The Trooper

Words:
Tune:
Source: Coeur d'Ennui Letchers Guild Songbook Edited by William Coeur du Boeuf;
Thomas D'Urfey's Songs of Wit and Mirth, or Pills to purge Melancholy
Note from Letchers Guild Songbook:
A good example of the double entendre. This song is probably from the era of Cromwell and his Now Model Army.

There was an old woman lived under a hill,
Trolly lolly, lolly, lolly, lo!
She had good beer and ale for to sell,
Lolly lo, lolly lo, lolly, lolly, lolly lo!

She had a daughter her name was Siss,
She kept her at home for to welcome her guests.
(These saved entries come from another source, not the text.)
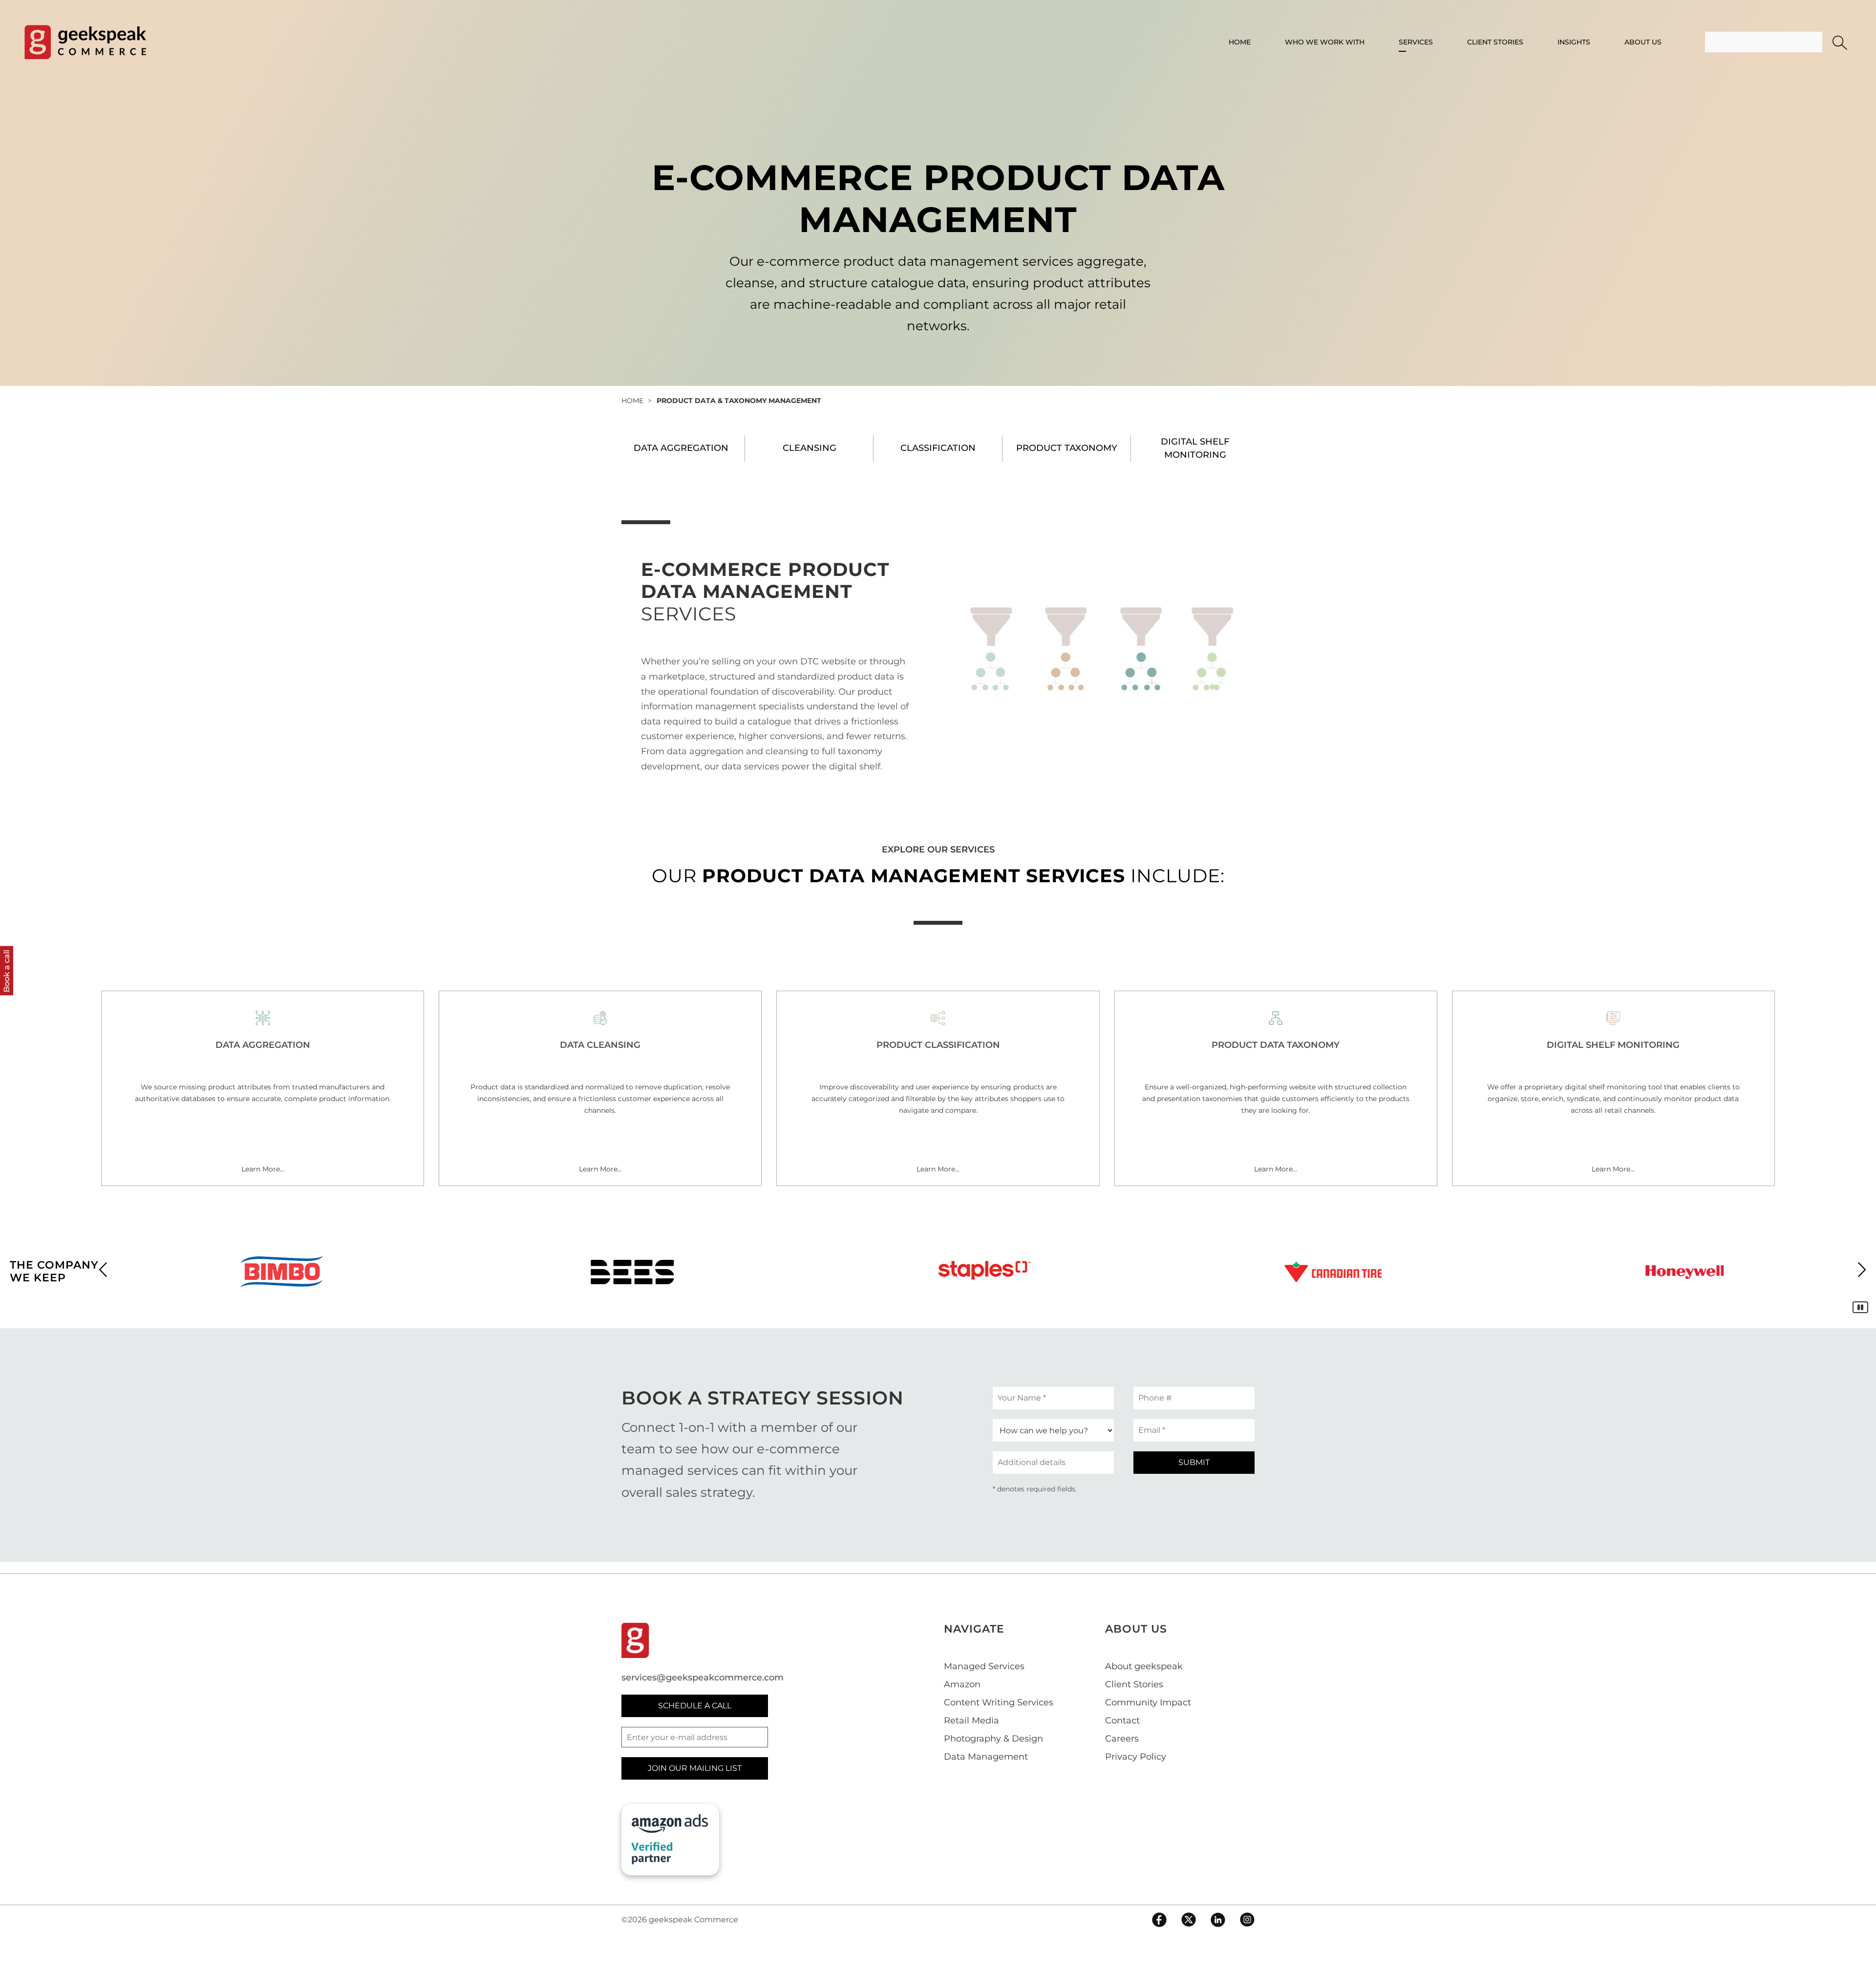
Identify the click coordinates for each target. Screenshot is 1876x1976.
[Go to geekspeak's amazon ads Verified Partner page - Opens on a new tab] (670, 1839)
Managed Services (984, 1666)
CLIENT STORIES (1495, 42)
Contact (1122, 1720)
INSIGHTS (1573, 42)
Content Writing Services (998, 1702)
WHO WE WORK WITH (1324, 42)
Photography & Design (993, 1738)
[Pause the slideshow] (1860, 1307)
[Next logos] (1862, 1269)
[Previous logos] (103, 1269)
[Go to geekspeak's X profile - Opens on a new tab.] (1188, 1919)
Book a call (6, 971)
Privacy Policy (1135, 1756)
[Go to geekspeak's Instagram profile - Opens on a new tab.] (1247, 1919)
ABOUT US (1643, 42)
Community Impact (1148, 1702)
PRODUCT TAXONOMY (1066, 448)
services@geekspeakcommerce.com (702, 1677)
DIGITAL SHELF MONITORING (1195, 448)
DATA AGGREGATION (681, 448)
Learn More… (262, 1169)
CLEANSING (809, 448)
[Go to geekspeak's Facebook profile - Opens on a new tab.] (1159, 1919)
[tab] (680, 448)
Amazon (962, 1684)
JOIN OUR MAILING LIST (695, 1768)
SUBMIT (1194, 1462)
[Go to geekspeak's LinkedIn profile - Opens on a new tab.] (1218, 1919)
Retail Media (971, 1720)
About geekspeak (1144, 1666)
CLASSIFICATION (938, 448)
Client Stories (1134, 1684)
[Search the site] (1840, 42)
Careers (1122, 1738)
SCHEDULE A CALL (694, 1705)
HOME (1240, 42)
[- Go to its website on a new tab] (281, 1271)
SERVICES (1416, 42)
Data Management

There came a trooper riding by,
He call'd for drink most plentifully.

When one pot was out he called for another,
He kissed the daughter before the mother!

And when night came on, to bed they went,
It was with the mother's own consent!

Quoth she: "What is this so stiff and warm?"
"Tis Ball, my nag, he will do you no harm!"

"But what is this hangs under his chin?"
"Tis the bag he puts his provender in!"

Quoth he" "What is this?" Quoth she: "Tis a well,
Where Ball, your nag, may drink his fill!"

"But what if my nag should chance to slip in?"
"Then catch hold of the grass that grows on the brim!"

"But what if the grass should chance to fail?" "Shove him in by the head! Pull him out by the tail!"